=== The task ===
Extract the data from its first line up to and including the line that contains "center [106, 62].", and reproduce those lines exactly.

Entries drawn from a collection:
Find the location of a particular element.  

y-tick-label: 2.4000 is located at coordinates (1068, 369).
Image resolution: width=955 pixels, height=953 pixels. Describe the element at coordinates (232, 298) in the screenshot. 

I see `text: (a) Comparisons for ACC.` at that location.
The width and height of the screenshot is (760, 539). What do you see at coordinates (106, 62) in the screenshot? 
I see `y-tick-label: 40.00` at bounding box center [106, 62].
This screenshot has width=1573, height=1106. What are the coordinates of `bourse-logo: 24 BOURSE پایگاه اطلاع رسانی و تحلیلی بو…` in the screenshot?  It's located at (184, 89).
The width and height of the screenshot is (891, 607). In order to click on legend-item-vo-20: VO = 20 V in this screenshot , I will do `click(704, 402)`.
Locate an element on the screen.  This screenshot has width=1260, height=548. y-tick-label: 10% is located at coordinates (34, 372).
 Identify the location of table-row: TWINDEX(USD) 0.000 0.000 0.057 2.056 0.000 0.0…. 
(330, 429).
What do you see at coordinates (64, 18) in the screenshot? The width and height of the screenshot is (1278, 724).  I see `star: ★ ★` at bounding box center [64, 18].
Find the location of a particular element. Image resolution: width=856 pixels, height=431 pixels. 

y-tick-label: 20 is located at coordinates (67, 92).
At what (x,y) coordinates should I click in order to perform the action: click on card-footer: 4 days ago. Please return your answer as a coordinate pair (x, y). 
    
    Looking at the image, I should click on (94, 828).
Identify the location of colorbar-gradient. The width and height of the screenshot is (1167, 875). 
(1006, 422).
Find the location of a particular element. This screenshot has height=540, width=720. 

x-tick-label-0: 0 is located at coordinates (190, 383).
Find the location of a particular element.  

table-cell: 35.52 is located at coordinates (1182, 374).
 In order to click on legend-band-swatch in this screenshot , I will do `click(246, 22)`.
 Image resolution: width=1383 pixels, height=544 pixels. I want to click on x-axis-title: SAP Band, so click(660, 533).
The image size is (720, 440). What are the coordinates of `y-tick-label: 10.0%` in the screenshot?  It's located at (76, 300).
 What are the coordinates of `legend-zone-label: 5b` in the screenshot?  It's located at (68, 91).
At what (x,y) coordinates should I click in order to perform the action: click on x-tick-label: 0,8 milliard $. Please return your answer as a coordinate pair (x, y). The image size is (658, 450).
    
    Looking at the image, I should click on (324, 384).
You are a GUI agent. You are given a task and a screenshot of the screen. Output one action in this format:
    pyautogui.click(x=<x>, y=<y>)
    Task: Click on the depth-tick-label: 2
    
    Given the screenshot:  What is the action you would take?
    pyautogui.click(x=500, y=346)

=== Written reply ===
Find the location of a particular element.  

y-tick-label: 2.4000 is located at coordinates (1068, 369).
Image resolution: width=955 pixels, height=953 pixels. Describe the element at coordinates (232, 298) in the screenshot. 

I see `text: (a) Comparisons for ACC.` at that location.
The width and height of the screenshot is (760, 539). What do you see at coordinates (106, 62) in the screenshot? 
I see `y-tick-label: 40.00` at bounding box center [106, 62].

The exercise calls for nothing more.